Perhaps I am not going to find a "one-stop shop" life, a career that fulfills all my passions in one shot. Perhaps I am silly for thinking all the life inside of me can be taken care of with a job. I am not saying that I am going to keep working as an office assistant, no, but I should realize that the answer to crafting the perfect life does not lie in a career alone. When looking at my potential paths I suppose I must ask myself if they are to be foundations, like the potatoes, merely facilitating my life (lawyering), like the Thai chili- adding the intensity of flavor, but not the substance (Food Studies), the peas-steering the dish (Foreign Service Officer) or some combination of the three- coming together with all the other pleasures of friends and adventures to create something amazing.


I don't know what tomorrow brings anymore than I knew I was going to have a craving for green pea soup, but I do think that the clarity and inspiration that will guide my future will be as easy as adding flavor to a dish I know so well. I just need to stop trying to rush back to my empty apartment and savor the adventure of choosing my ingredients. That is what the experiment is about, forcing myself to build the life I want and stop living the bland life I kept microwaving for myself.
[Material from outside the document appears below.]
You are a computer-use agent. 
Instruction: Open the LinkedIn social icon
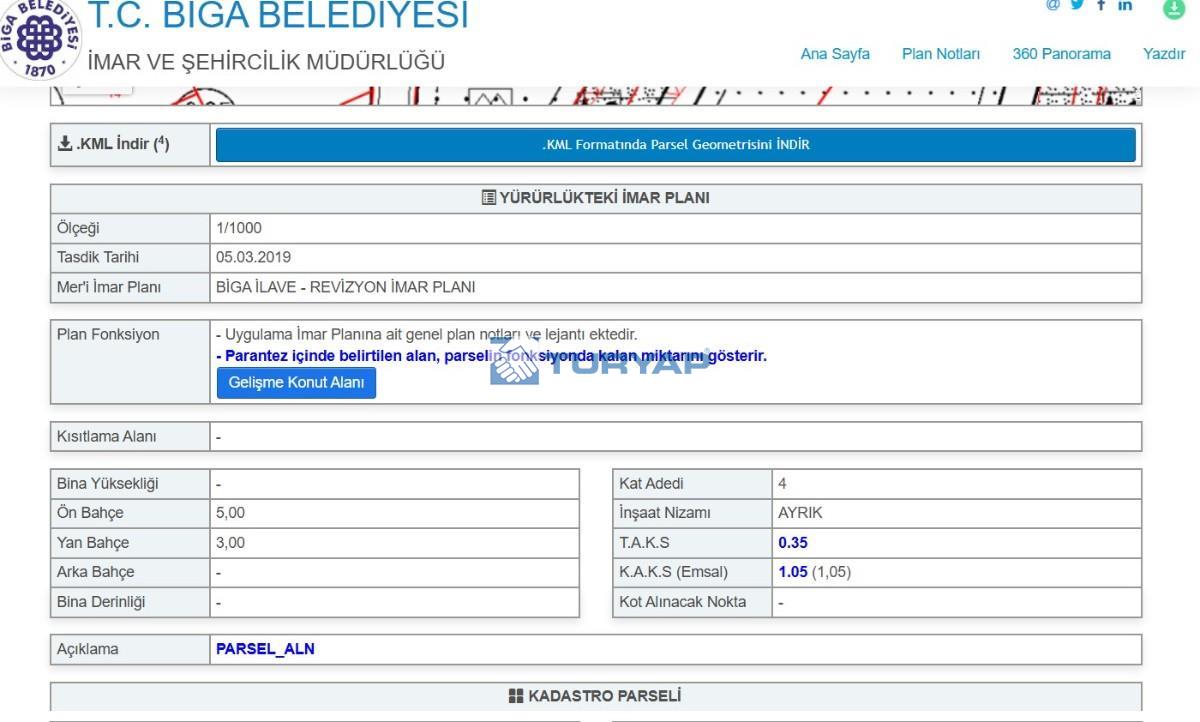[x=1125, y=5]
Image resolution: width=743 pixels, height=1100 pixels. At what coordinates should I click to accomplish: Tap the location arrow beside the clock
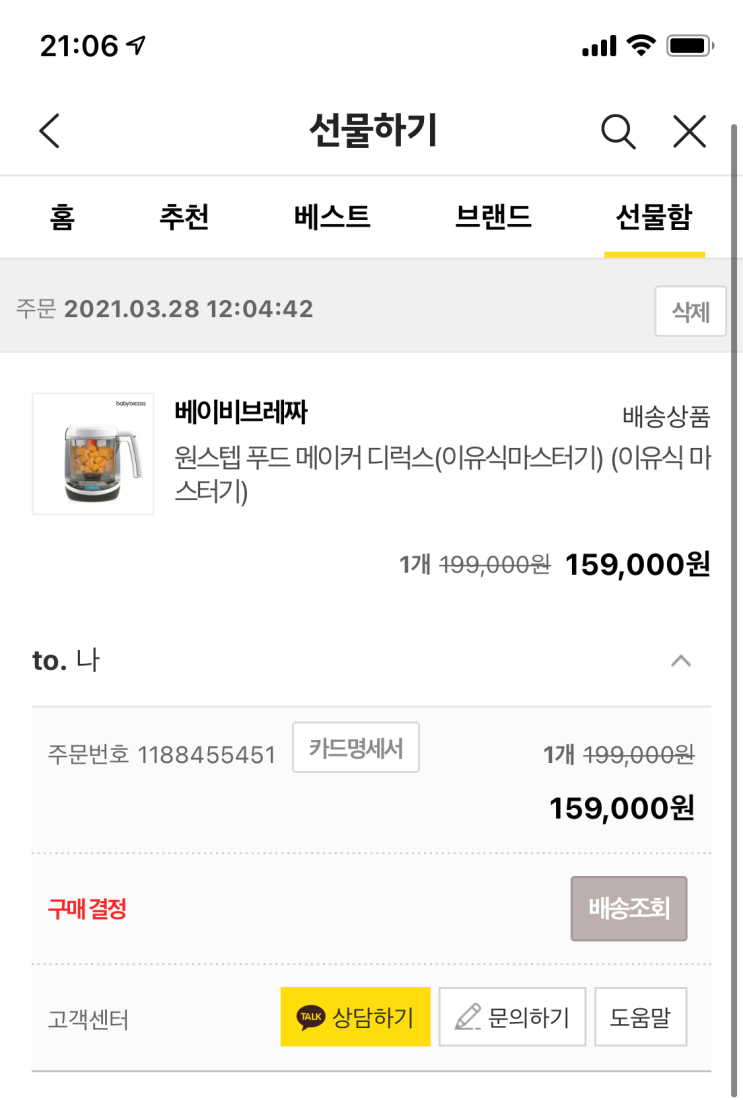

The end of week 7 is approaching, and my final week of solitary self exploration is here. D comes home one week from today. I am excited to see him and anxious to see how the experiment of my life is affected by his presence. I don't think I will slip back into my hermit ways when I am again coming home to him. I was less social this week than in weeks past, but I have still come along way compared to seven weeks ago. I think it is time to reevaluate anyways, time to step it up. Perhaps his return will not be the end of the experiment, but the beginning of a new one.